Chapter 6 of John’s Gospel confirms the account of the Last Supper found in the other three Gospels. There, Jesus uses the words: “This is my Body… This is my Blood.” (Matthew 26:26,28; Mark 14:22,24; Luke 22:19,20) St. Paul teaches the tradition of receiving the Eucharist in faith and repeats Christ’s words of Institution: “For I received from the Lord what I also handed on to you, that the Lord Jesus, on the night he was handed over, took bread, and, after he had given thanks, broke it and said: ‘This is my body that is for you. Do this in remembrance of me.’ In the same way also the cup, after supper, saying, ‘This cup is the new covenant in my blood. Do this, as often as you drink it, in remembrance of me.’ For as often as you eat this bread and drink the cup, you proclaim the death of the Lord until he comes.” (1Corinthians 11:23-26)
The Eucharist unites us to Jesus Christ. Jesus said, “Whoever eats my flesh and drinks my blood remains in me and I in him.” (John 6:56) Receiving the Eucharist in faith preserves and increases the life of grace in our souls; we grow in virtue and in the gifts of the Holy Spirit. The Eucharist also cures the diseases of the soul by wiping away venial sins. Because the Eucharist enables us to remain in Christ and Christ to remain in us, we are able to follow Christ more closely. Finally, the Eucharist is Jesus’ promise of everlasting life and the future resurrection of the body; He said, “Whoever eats my flesh and drinks my blood has eternal life, and I will raise him on the last day.” (John 6:54)
Updates to Archdiocesan Directives:
- The dispensation from obligatory weekend Mass attendance remains in effect until June 28. It will likely be extended beyond that time for those who are ill in any way, are hesitant to attend because of the danger of infection, or those who are quarantined because of recent exposure to the coronavirus. Catholics in good health who are not in the categories just listed are encouraged to resume weekend Mass attendance and to follow designated parish procedures.

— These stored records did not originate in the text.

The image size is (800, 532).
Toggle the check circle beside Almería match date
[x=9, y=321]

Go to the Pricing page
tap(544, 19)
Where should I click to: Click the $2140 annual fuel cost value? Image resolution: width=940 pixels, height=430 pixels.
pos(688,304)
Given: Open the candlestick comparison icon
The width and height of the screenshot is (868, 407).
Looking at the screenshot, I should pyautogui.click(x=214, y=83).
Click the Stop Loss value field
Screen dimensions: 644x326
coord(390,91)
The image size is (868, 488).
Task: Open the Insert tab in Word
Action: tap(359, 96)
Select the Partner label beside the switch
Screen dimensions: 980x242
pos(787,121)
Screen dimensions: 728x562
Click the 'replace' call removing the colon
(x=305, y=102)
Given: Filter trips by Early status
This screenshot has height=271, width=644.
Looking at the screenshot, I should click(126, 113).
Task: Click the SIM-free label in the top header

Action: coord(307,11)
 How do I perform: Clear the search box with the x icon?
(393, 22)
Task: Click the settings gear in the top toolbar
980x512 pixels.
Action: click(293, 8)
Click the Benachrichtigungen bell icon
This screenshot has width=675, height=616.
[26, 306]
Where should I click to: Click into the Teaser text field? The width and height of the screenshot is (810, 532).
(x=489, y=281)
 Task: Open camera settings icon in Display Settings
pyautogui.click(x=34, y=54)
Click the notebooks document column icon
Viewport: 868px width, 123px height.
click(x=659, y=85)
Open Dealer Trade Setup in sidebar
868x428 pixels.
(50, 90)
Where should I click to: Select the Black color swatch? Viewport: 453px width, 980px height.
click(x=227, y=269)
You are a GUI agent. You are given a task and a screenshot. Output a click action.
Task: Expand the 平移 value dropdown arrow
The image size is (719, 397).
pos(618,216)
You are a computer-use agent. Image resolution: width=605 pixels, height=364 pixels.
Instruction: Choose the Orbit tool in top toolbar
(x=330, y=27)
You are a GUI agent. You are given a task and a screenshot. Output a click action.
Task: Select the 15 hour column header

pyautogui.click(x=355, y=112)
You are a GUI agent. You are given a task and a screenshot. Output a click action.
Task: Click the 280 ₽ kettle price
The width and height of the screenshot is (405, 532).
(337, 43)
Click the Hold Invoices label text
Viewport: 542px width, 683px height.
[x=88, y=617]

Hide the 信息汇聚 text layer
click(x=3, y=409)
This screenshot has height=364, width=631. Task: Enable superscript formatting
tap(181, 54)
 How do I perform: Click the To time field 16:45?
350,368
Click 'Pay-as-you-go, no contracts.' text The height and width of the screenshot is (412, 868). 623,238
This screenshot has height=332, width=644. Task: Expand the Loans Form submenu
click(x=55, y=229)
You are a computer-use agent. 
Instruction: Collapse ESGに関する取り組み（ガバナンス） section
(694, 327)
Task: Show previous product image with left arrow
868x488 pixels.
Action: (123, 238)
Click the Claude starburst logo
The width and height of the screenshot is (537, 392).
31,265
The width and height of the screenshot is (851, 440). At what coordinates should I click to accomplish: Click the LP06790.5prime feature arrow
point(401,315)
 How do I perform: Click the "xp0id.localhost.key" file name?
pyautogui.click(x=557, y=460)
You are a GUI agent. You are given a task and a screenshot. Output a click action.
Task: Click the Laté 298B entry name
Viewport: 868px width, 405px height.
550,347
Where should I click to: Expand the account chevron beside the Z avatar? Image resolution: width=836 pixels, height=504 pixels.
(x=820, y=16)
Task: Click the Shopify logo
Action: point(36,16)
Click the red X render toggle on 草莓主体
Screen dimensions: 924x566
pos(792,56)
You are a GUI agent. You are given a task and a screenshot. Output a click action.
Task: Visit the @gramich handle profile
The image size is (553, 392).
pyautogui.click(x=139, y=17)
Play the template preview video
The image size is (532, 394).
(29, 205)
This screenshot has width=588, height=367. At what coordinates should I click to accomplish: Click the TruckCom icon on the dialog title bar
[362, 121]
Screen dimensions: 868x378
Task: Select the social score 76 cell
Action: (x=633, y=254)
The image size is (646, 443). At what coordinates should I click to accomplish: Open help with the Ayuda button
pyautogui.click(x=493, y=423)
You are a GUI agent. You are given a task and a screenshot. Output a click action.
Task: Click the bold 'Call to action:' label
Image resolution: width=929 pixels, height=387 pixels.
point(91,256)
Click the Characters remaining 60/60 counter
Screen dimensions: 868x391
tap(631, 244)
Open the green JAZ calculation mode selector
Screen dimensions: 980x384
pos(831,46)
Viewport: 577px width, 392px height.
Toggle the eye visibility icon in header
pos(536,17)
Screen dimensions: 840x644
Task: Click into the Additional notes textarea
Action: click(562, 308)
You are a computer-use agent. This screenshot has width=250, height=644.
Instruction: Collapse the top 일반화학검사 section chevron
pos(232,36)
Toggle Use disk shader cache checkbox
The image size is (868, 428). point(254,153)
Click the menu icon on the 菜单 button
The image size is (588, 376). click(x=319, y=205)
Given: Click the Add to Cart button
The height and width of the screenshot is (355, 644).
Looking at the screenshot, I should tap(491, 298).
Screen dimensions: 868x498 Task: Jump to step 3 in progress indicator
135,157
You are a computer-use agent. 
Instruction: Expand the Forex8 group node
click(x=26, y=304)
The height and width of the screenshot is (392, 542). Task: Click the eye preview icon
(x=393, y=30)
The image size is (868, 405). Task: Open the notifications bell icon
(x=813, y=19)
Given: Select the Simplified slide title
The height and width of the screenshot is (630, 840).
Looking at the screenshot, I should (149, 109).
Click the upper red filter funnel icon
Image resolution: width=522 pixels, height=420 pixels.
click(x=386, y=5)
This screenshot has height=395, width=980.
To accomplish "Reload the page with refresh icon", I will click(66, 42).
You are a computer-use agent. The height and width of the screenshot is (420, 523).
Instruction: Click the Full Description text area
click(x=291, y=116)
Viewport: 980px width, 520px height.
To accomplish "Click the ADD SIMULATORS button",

- Parishes may have gatherings of up to 25 persons at a meeting or class, provided that the distancing requirements can be met and masks worn. (In light of the updated directives from the Archdiocese, we will consider the resumption of bible study classes based on how many participants will attend.)
At the Holy Name of Jesus Chinese Catholic Mission, we do our best to keep you safe when you come to church by spraying the sanctuary and chapel after every Mass with disinfectant, and any room that have been used. We thank you for your continued support and cooperation by wearing masks to church and maintaining social distancing. Hand sanitizers and disinfectant wipes are always available for your use.